Quanto ao regime da liberdade provisória, é correto afirmar que:
- A)a principal finalidade da liberdade provisória é impedir a manutenção de prisão desnecessária, mantendo o acusado vinculado ao processo;
Certa, porque expressa a finalidade da liberdade provisória: evitar prisão desnecessária e manter o acusado submetido ao processo.
- B)a revogação da prisão, pelo desaparecimento dos motivos de sua decretação, é espécie de liberdade provisória;
Errada, porque a hipótese descrita é de revogação da prisão cautelar, e não de liberdade provisória.
- C)a liberdade provisória é uma contracautela a uma prisão cautelar ilegal, no caso da prisão em flagrante;
Errada, porque prisão em flagrante ilegal gera relaxamento da prisão, não liberdade provisória como contracautela.
- D)não é possível a concessão de liberdade provisória quando o fato típico foi praticado em uma das hipóteses de excludentes de culpabilidade;
Errada, porque excludentes de culpabilidade não impedem, por si sós, a concessão de liberdade provisória.
- E)ao verificar a situação econômica do preso, se o delegado reputar inadequada a fixação de fiança, concederá a liberdade provisória do Art. 350, caput, do Código de Processo Penal (CPP).

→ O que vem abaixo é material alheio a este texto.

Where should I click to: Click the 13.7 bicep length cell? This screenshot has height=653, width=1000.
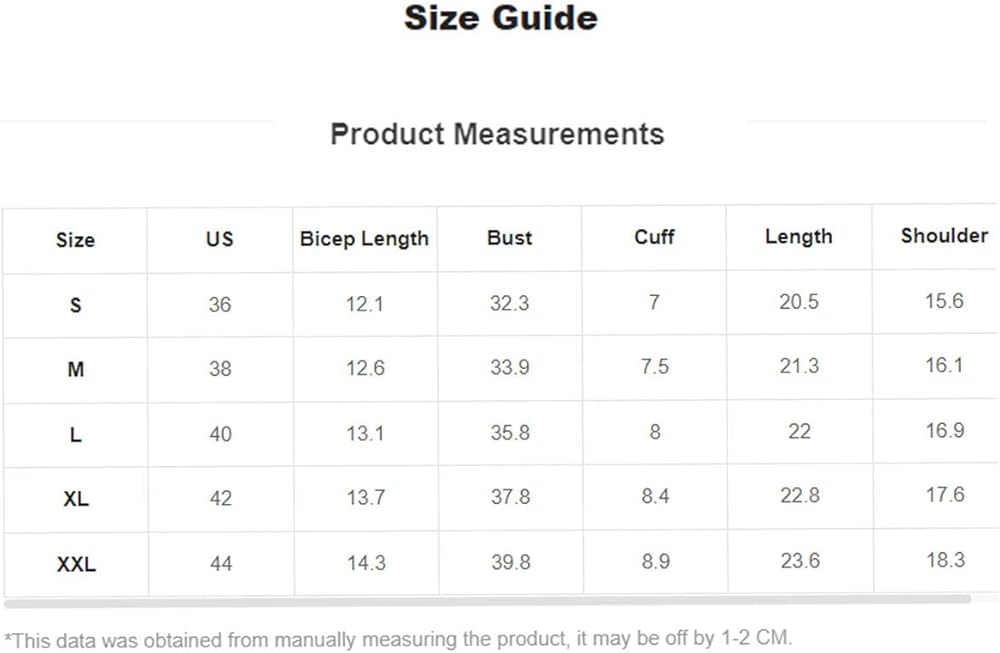point(365,498)
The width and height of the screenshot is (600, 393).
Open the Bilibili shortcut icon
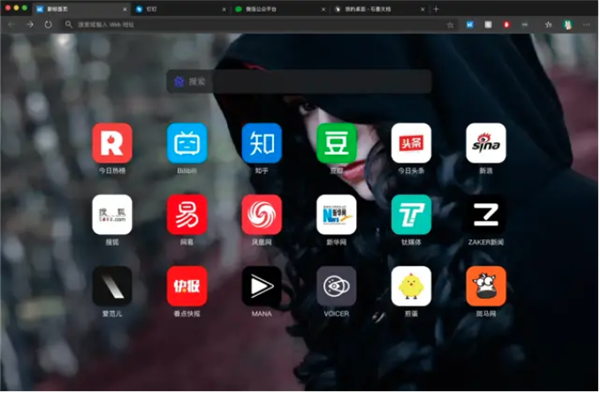(x=187, y=143)
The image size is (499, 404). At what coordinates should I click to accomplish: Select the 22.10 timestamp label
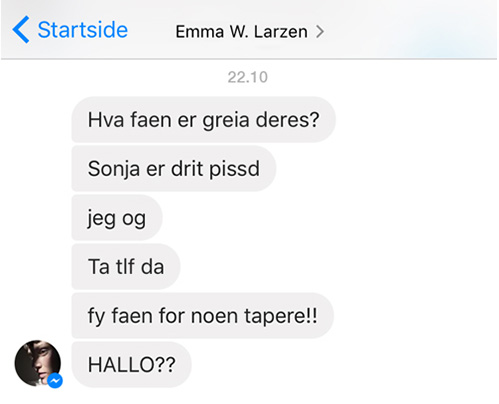(x=247, y=77)
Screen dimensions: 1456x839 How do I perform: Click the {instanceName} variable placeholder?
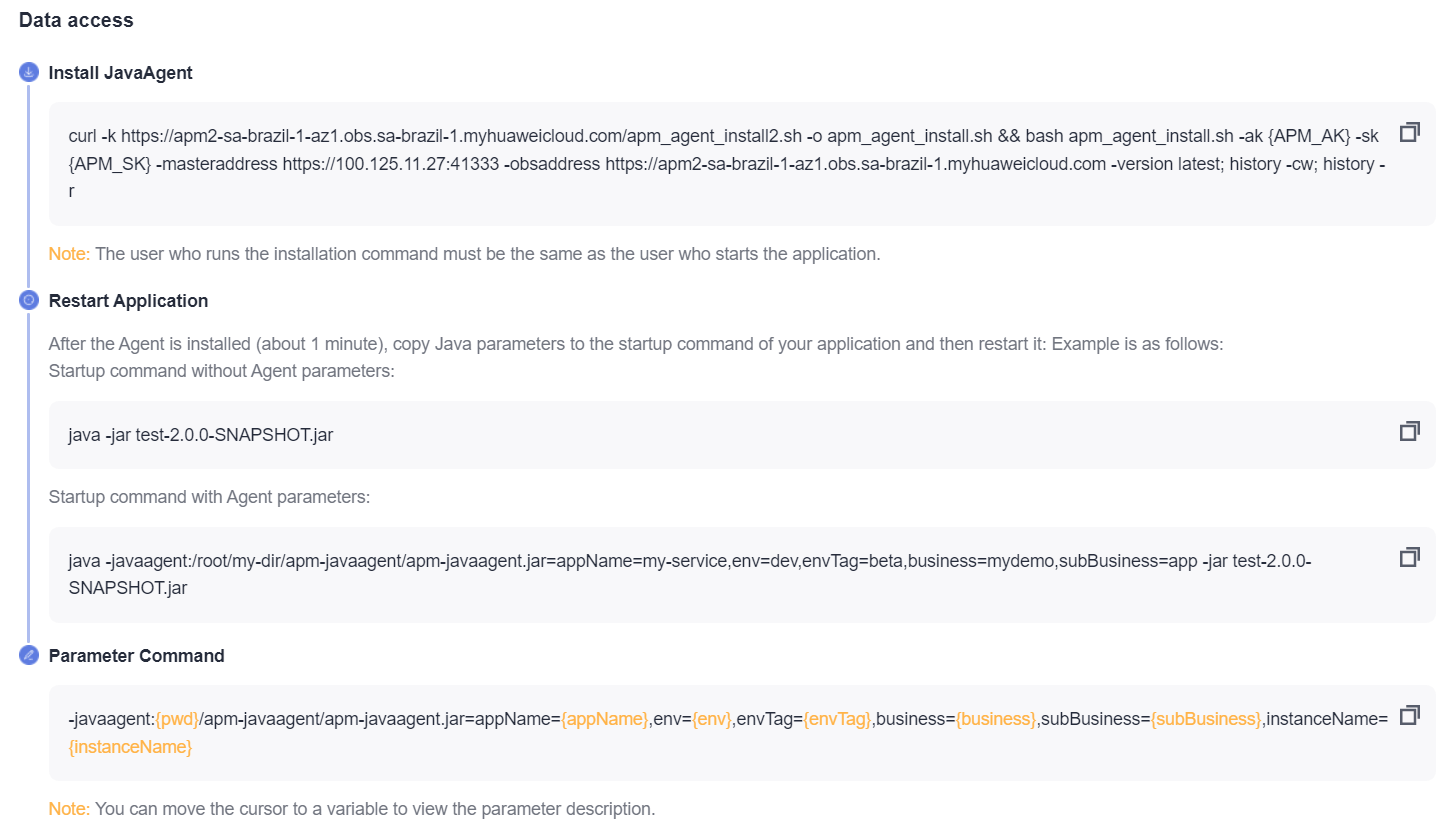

Errada, porque o art. 350 do CPP trata de dispensa ou redução da fiança pelo juiz, não de concessão pelo delegado.
Gabarito: A
A liberdade provisória é, em linguagem bem prática, a porta de saída da prisão cautelar quando ela não deve permanecer. Ela serve para evitar a manutenção de uma prisão desnecessária, ao mesmo tempo em que mantém o acusado vinculado ao processo, podendo vir acompanhada de cautelares e, em alguns casos, de fiança. O CPP trata disso especialmente nos arts. 321 a 350, e a lógica é sempre a mesma: prisão antes da condenação só quando realmente indispensável. Por isso, a alternativa A está correta. A principal finalidade da liberdade provisória é justamente substituir a custódia cautelar por uma situação menos gravosa, sem soltar o processo da mão do Estado. Em outras palavras: o réu não fica preso sem necessidade, mas continua sujeito aos deveres processuais e às medidas que o juiz entender cabíveis. Vale lembrar que liberdade provisória não se confunde com relaxamento de prisão nem com revogação de prisão preventiva. Relaxamento ocorre quando a prisão é ilegal; revogação ocorre quando some o motivo da cautelar já decretada. A liberdade provisória, por sua vez, é o regime jurídico que permite responder ao processo solto, com ou sem condições. A FGV gosta de cobrar exatamente essas distinções. Então, quando aparecer a ideia de evitar prisão desnecessária, manter o acusado vinculado ao processo e usar a liberdade provisória como instrumento de contenção da prisão cautelar, você pode acender a luz verde.